Quote every item below word for word, with no changes.
--------------------
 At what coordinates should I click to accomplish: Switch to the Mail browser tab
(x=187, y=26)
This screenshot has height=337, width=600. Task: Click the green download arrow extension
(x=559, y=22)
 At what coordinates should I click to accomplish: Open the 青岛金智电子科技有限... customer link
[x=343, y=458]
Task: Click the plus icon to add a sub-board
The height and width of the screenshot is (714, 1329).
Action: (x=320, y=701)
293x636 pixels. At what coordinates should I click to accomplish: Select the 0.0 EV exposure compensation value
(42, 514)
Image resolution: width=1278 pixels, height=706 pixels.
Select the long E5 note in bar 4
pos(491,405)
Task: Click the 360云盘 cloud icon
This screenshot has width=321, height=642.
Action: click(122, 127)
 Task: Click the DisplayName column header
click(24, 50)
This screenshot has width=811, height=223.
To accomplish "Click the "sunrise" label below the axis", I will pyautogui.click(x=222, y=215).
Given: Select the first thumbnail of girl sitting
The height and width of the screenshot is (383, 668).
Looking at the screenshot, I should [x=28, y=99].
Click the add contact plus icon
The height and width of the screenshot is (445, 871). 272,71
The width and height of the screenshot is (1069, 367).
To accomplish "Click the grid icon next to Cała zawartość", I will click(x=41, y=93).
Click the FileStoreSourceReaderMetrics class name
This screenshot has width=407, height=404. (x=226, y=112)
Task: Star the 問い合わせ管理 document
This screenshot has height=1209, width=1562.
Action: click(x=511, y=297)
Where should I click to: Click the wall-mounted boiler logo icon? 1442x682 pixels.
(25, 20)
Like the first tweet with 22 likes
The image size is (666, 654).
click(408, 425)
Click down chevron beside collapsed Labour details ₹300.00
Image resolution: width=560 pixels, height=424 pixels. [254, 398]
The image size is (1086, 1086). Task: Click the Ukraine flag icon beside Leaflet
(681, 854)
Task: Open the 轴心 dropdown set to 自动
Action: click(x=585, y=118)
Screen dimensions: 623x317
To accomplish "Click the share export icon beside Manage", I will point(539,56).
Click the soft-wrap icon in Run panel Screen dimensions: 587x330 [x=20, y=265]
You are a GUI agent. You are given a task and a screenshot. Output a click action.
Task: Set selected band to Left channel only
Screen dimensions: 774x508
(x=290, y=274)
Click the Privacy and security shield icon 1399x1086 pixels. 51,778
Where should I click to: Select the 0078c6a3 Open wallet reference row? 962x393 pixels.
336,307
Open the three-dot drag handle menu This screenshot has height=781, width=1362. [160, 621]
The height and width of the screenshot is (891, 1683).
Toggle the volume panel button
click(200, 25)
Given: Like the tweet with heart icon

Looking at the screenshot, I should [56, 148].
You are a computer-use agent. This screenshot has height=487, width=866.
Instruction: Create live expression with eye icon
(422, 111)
--------------------
→ Expected answer:
 At what coordinates should I click to accomplish: Switch to the Mail browser tab
(x=187, y=26)
This screenshot has height=337, width=600. Task: Click the green download arrow extension
(x=559, y=22)
 At what coordinates should I click to accomplish: Open the 青岛金智电子科技有限... customer link
[x=343, y=458]
Task: Click the plus icon to add a sub-board
The height and width of the screenshot is (714, 1329).
Action: (x=320, y=701)
293x636 pixels. At what coordinates should I click to accomplish: Select the 0.0 EV exposure compensation value
(42, 514)
Image resolution: width=1278 pixels, height=706 pixels.
Select the long E5 note in bar 4
pos(491,405)
Task: Click the 360云盘 cloud icon
This screenshot has width=321, height=642.
Action: click(122, 127)
 Task: Click the DisplayName column header
click(24, 50)
This screenshot has width=811, height=223.
To accomplish "Click the "sunrise" label below the axis", I will pyautogui.click(x=222, y=215).
Given: Select the first thumbnail of girl sitting
The height and width of the screenshot is (383, 668).
Looking at the screenshot, I should [x=28, y=99].
Click the add contact plus icon
The height and width of the screenshot is (445, 871). 272,71
The width and height of the screenshot is (1069, 367).
To accomplish "Click the grid icon next to Cała zawartość", I will click(x=41, y=93).
Click the FileStoreSourceReaderMetrics class name
This screenshot has width=407, height=404. (x=226, y=112)
Task: Star the 問い合わせ管理 document
This screenshot has height=1209, width=1562.
Action: click(x=511, y=297)
Where should I click to: Click the wall-mounted boiler logo icon? 1442x682 pixels.
(25, 20)
Like the first tweet with 22 likes
The image size is (666, 654).
click(408, 425)
Click down chevron beside collapsed Labour details ₹300.00
Image resolution: width=560 pixels, height=424 pixels. [254, 398]
The image size is (1086, 1086). Task: Click the Ukraine flag icon beside Leaflet
(681, 854)
Task: Open the 轴心 dropdown set to 自动
Action: click(x=585, y=118)
Screen dimensions: 623x317
To accomplish "Click the share export icon beside Manage", I will point(539,56).
Click the soft-wrap icon in Run panel Screen dimensions: 587x330 [x=20, y=265]
You are a GUI agent. You are given a task and a screenshot. Output a click action.
Task: Set selected band to Left channel only
Screen dimensions: 774x508
(x=290, y=274)
Click the Privacy and security shield icon 1399x1086 pixels. 51,778
Where should I click to: Select the 0078c6a3 Open wallet reference row? 962x393 pixels.
336,307
Open the three-dot drag handle menu This screenshot has height=781, width=1362. [160, 621]
The height and width of the screenshot is (891, 1683).
Toggle the volume panel button
click(200, 25)
Given: Like the tweet with heart icon

Looking at the screenshot, I should [56, 148].
You are a computer-use agent. This screenshot has height=487, width=866.
Instruction: Create live expression with eye icon
(422, 111)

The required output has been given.